Quarantine Reading

Does anyone have any good reading recommendations?

I was really excited to get a book a recently ordered in the mail this morning — The Humanist’s Devotional. It seems really cool and I am looking forward to reading more later when my husband gets off work and I can take a little break from our three-year-old.

The book is filled with thought-provoking and motivational quotes meant for daily reflection — something I have been on the lookout for to use when I meditate with mala beads.

My favorite so far: “Nature is resilient. And you are a part of it.”

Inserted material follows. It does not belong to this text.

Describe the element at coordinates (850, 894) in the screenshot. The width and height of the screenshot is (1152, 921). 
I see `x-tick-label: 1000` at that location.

Have you read any good atheist or humanist books lately? There’s no better time than now to pick up a new book. I’m trying to make the most of my time in quarantine.


  1. Dr Sarah says

    What sort of genre are you after? Fiction, non-fiction, serious, light-hearted, any particular topics/sub-genres of interest? What are some of your favourites?

    • ashes says

      I tend to go for non-fiction and a little more serious. I love reading poetry, too. But really I’m open to anything. 🙂

  2. Dr Sarah says

    Ah, then as it happens I’ve recently finished reading one that might be perfect for you; ‘Dear Life’, by Rachel Clarke. It’s a palliative care consultant’s story of how she went into medicine, how she chose to specialise in palliative care, and how her own personal experience with her father’s death affected her; she uses these stories to explore the ways in which we need to talk about death and dying as a society, the discussions we need to have to make sure that end-of-life care is a much better experience for all concerned. She was a journalist before going into medicine, and has put her writing training to good use; it’s stunningly well-written as well as discussing a topic that’s important for us all.

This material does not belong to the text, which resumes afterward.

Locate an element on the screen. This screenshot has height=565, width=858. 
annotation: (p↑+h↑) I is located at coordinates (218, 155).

    Alternatively, if you feel like reading something that’s very on-topic right now (which maybe you don’t; I can well imagine this book being a bit near the knuckle for some people at the moment!) there is a beautifully-written novel called ‘Year of Wonders’, by Geraldine Brooks, which is based on the true story of how the village of Eyam quarantined itself when affected by plague in the seventeenth century, to avoid passing the plague onto others. My mother gave it to me after the amateur dramatics group that I used to be in many years ago performed a play based on the same true story. As you can imagine, it makes difficult reading at some points… but it ends with a powerful, positive message of the protagonist’s life continuing and finding meaning.